Я нашла местечко, где деревья слегка расступались, и через пару минут мы остановились на краю чудесной зеленой полянки. Отсюда до родника было рукой подать. Поблизости ни машин, ни людей: хоть и время отпусков, а все ж — понедельник. Да и от города не близко.
Вдоволь нахлебавшись сладкой ледяной водицы, мы с Гошкой наполнили ею несколько бутылок из-под газированной «химии», которые я всегда вожу с собой на всякий случай. Я еще немного побродила по рощице в поисках того дубка, на котором кудрявый Вовочка когда-то перочинным ножиком увековечил наши имена. Но, увы… То ли деревья стали совсем маленькими, то ли мы — слишком большими. Видела я года два назад этого самого Вову: плешь на полголовы… «Все было когда-то, было — да прошло»… Тут Гошка стал кричать мне «ау!», и я вернулась к машине, оставив в лесу свою ностальгию по детству.
— А с чем мы кофе будем пить, коллега? Бутербродов вроде не хочется — только что налопались дома…
— Сюр-приз! — пропел Гошка противным голосом рекламного Мойдодыра и помахал перед моим носом красной коробкой «пьяной вишни».
— Ого! Откуда конфетки?
— Из лесу, вестимо! — хихикнул «коллега» и нарочито небрежно добавил: — Геля сунула. Я не хотел брать, но …
— Так я тебе и поверила! И когда только она успела разнюхать, что ты патологический сладкоежка… Решила, значит, подсластить горечь расставания?
— Татка!!!
— Только не бей! — Засунув в рот «вишню», я шутливо подняла руки. — М-м… Вместе с кофе — вполне терпимо. Твоя матушка делает успехи.
Гошка между тем уплетал конфету за конфетой. Трехсотграммовый коробок шоколада — это ему на один зуб.
— И как только они в тебя лезут, господи… Эй, «младший партнер», гляди, окосеешь, как эта вишня! Нам с тобой велено не увлекаться спиртным.
— Не «нам», а тебе, — пробубнил он с набитым ртом. — Я имею полное право. Представляешь, Геля сказала, что это тоже ее любимые! Говорит, нашла дома последнюю коробочку.

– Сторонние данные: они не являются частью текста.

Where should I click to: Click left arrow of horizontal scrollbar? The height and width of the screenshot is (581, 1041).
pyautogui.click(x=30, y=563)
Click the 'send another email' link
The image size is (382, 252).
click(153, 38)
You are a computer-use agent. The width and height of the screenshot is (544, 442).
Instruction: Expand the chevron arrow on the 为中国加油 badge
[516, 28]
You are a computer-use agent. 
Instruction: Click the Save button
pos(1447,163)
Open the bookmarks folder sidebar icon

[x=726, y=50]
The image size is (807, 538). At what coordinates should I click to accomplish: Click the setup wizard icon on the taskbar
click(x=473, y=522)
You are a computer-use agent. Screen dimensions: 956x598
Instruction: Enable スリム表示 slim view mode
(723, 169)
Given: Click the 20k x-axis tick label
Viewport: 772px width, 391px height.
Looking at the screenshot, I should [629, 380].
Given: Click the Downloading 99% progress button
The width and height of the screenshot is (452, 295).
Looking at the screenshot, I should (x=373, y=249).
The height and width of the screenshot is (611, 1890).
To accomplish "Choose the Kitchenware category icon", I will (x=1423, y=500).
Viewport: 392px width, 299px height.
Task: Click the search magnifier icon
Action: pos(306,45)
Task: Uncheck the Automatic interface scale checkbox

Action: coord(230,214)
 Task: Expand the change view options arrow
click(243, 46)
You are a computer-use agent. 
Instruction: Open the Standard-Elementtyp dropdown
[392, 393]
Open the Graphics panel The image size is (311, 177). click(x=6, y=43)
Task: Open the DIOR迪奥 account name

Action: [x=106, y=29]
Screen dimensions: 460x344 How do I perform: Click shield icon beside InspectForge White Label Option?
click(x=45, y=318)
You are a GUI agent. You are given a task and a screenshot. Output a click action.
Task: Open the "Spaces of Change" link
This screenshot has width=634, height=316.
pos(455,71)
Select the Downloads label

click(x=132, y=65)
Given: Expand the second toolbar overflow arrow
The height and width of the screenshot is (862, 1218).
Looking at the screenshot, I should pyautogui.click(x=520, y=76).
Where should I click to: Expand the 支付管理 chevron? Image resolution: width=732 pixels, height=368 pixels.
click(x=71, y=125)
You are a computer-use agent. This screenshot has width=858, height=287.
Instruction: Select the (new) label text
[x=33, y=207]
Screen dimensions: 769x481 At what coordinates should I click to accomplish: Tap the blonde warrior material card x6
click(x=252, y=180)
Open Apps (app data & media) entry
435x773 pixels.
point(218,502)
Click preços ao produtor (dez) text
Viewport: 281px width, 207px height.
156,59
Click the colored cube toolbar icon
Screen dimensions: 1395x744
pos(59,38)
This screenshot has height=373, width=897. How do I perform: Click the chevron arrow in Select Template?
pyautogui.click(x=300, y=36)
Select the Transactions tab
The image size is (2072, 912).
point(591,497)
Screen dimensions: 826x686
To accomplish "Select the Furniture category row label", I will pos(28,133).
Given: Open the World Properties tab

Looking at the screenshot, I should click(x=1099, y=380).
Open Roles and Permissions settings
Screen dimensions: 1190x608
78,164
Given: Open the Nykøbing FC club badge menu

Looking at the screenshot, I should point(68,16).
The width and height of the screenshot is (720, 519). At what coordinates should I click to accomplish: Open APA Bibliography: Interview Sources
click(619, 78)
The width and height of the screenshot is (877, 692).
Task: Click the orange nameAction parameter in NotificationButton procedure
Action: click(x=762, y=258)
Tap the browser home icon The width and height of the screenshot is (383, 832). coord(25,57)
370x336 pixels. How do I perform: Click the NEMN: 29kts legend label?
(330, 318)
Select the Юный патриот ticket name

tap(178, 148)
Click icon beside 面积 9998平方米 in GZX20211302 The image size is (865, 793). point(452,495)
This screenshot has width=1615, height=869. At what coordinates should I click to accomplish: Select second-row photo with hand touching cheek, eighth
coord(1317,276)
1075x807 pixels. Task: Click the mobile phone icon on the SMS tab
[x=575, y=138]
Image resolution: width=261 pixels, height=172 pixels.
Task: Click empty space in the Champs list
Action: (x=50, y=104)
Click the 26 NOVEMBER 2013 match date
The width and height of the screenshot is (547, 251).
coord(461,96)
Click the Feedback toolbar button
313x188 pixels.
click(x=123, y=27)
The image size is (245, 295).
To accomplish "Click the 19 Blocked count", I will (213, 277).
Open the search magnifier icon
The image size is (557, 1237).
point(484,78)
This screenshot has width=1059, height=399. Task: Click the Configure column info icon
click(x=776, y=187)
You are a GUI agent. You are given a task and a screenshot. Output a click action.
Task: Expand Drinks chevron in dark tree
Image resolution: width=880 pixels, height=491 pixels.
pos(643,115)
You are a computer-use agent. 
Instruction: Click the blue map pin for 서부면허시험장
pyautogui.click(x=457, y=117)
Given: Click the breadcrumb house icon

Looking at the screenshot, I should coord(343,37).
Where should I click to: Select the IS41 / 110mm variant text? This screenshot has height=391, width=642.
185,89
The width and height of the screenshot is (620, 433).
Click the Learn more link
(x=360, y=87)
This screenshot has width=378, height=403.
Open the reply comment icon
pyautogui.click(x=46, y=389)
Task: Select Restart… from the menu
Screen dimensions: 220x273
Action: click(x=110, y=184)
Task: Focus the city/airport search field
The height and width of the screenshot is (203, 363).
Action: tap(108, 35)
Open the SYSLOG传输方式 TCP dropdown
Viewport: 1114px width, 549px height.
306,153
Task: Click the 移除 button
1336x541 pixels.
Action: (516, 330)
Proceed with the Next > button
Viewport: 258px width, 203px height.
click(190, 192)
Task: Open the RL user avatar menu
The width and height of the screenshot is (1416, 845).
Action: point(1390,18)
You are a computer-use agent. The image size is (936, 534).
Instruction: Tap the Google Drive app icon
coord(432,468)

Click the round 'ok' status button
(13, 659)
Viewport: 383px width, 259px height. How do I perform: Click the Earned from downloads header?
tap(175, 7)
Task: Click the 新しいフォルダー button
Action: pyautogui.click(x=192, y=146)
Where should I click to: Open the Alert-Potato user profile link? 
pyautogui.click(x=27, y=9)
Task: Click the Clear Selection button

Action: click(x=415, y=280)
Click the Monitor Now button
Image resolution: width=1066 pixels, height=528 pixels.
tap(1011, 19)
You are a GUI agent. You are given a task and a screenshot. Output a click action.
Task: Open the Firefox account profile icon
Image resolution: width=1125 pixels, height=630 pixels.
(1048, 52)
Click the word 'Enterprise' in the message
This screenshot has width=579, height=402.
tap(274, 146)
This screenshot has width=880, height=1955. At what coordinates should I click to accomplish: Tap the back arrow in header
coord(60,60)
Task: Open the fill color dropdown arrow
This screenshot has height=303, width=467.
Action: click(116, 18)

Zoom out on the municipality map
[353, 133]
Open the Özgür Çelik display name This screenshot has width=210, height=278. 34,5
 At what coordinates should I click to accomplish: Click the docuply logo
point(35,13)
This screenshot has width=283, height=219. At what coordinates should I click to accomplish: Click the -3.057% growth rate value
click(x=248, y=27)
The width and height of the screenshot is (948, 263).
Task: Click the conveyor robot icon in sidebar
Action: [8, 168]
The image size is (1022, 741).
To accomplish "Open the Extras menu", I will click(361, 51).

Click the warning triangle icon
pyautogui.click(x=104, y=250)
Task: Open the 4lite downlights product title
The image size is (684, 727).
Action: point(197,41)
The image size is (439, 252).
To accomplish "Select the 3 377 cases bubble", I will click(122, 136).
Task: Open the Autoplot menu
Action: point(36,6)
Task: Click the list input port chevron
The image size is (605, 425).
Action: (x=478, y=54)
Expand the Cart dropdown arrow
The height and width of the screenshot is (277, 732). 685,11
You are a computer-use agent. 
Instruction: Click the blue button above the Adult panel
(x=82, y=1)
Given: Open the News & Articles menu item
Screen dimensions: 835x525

— Ничего себе — «последнюю»! Что они, ящиками конфеты покупают?
— Да это еще Алексей с Яной к свадьбе покупали, а свадьбу-то пришлось отложить. Не хранить же конфеты столько времени! Будешь? — Гошка с сожалением протянул мне почти пустую коробку.
— Буду! — Я схватила последнюю конфету. — И только потому, что хочу тебя спасти. Плесни-ка мне еще, на посошок, да давай трогаться. Чуешь, как припекает… Духота!
— Ага. Что-то меня тоже совсем разморило…
Мы вяло побросали пожитки в машину и заняли свои места. Солнце еще не выкатилось на верхушки деревьев, но мне казалось, что оно жарит уже никак не меньше пятидесяти градусов. Вот это денек, как мы только до Тарасова доберемся… Мой лоб покрылся испариной, капли пота стекали из-под мокрых волос. Гоша тоже сидел сзади весь мокрый и клевал носом.
Я плеснула себе в ладонь воды из бутылки, покрытой испариной, смочила лицо и шею. Это слегка взбодрило, и я потихоньку тронулась с места.
Машину подбрасывало на ухабах лесного бездорожья. Странно: что-то я их не заметила, когда съезжала здесь с трассы… Вот впереди мелькнула между деревьями белая лента асфальта. И в этот миг перед глазами у меня все завертелось и слилось в бешеном круговороте: солнечные блики, деревья, большие и маленькие, руль с приборной доской… А потом навалилась темнота — без единого лучика света.
Очнулась я оттого, что, вывалившись из машины наружу, больно стукнулась головой о какую-то корягу. Мотор работал, и, насколько я могла понять, моя «девятка» остановилась по доброй воле, а не от соприкосновения со стволом дерева. Должно быть, теряя сознание, я инстинктивно успела нажать на тормоз. Да что же это со мной, господи?.. Где Гошка?!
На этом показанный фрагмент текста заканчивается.